El Ayuntamiento de Marbella impulsa un plan de contingencia energética y financiera para garantizar los servicios públicos esenciales ante el actual contexto internacional.
El Ayuntamiento de Marbella ha comenzado a diseñar un plan de contingencia energética y financiera con el objetivo de anticiparse al encarecimiento de la energía motivada por la actual guerra en Irán y el cierre del Estrecho de Ormuz.

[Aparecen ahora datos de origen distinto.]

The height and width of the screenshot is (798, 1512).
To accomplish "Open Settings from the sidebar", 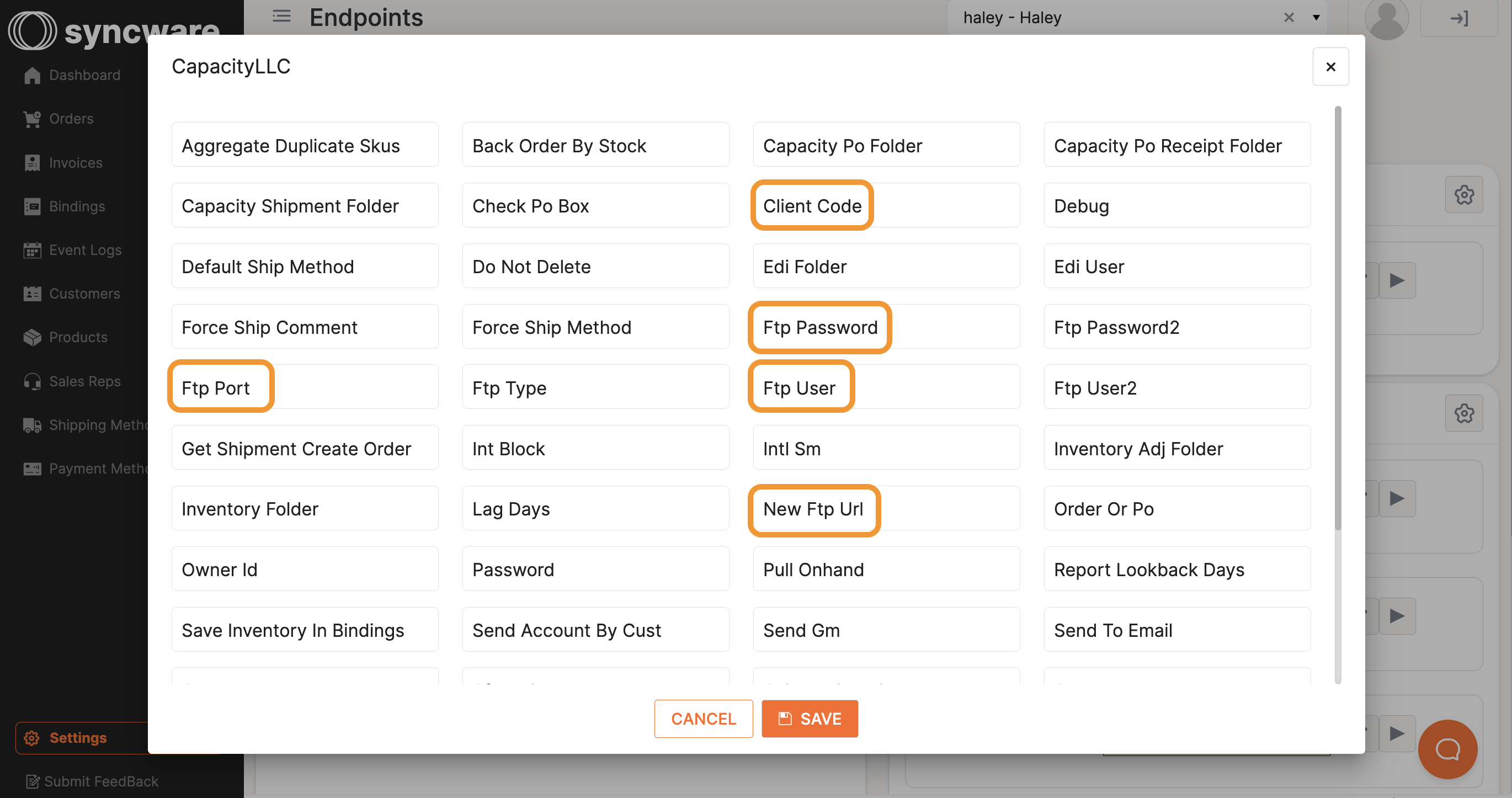I will 77,737.
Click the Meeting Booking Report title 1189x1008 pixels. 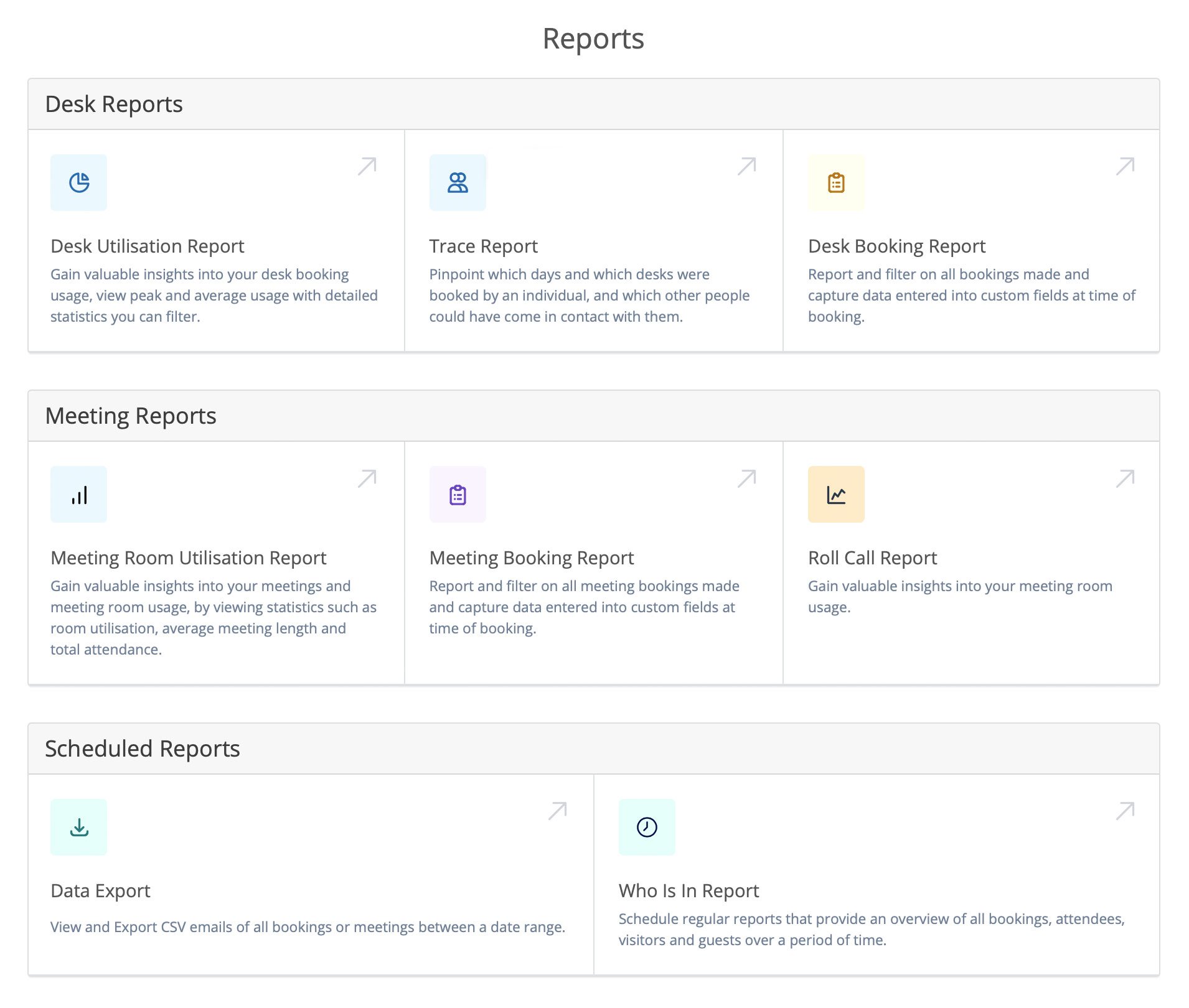tap(532, 558)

La iniciativa, presentada en la Junta de Gobierno Local en fase de borrador, busca garantizar la continuidad de los servicios públicos esenciales y proteger la estabilidad económica del municipio.
El portavoz municipal, Félix Romero, ha explicado que se ha presentado el borrador a la Junta de Gobierno Local que plantea “tres escenarios con medidas distintas en función de cómo evolucione la situación” y ha concretado que el primero de ellos es el denominado de ‘tensión moderada’, donde va a haber un incremento de costes energéticos sin disrupción del servicio. “Incluye la creación de un cuadro de mando energético municipal con seguimiento semanal del consumo, dando cuenta a la Junta de Gobierno; la homogeneización de temperaturas en edificios públicos conforme a recomendaciones oficiales; la optimización de horarios e instalaciones, y la revisión de contratos energéticos”, ha remarcado, al tiempo que ha apuntado que se podría aplicar después de Semana Santa, si el incremento del gasto alcanzase el 20 por ciento.
Con respecto al escenario 2, el de ‘tensión sostenida’, ha esgrimido que contempla la adopción de medidas presupuestarias como modificaciones de crédito y uso de remanentes, la priorización del gasto en servicios esenciales, la revisión de contratos públicos con impacto energético y la aplicación de medidas adicionales de reducción del consumo. “Se llevaría a cabo en junio de este año se siguiera manteniendo un incremento significativo de esos costes energéticos y entendemos que puede tener un impacto relevante en la ejecución presupuestaria”, ha aclarado.
Romero ha especificado que el tercer escenario, el de ‘tensión severa’, “se aplicaría después del verano si esta situación se prolongase y se producen incluso disrupciones del suministro energético o afectan a la oferta de combustible”. En este caso, se prevén medidas como la activación de un comité de crisis energética municipal, la priorización estricta de servicios básicos (seguridad, ciclo del agua, alumbrado y servicios sociales), la reducción intensiva del consumo, la solicitud de financiación extraordinaria a otras administraciones y una revisión integral del presupuesto.
El edil ha anunciado que el plan será aprobado en la próxima sesión de la Junta de Gobierno Local por el equipo de gobierno municipal y no en un Pleno donde podría contarse con las aportaciones de otros partidos políticos.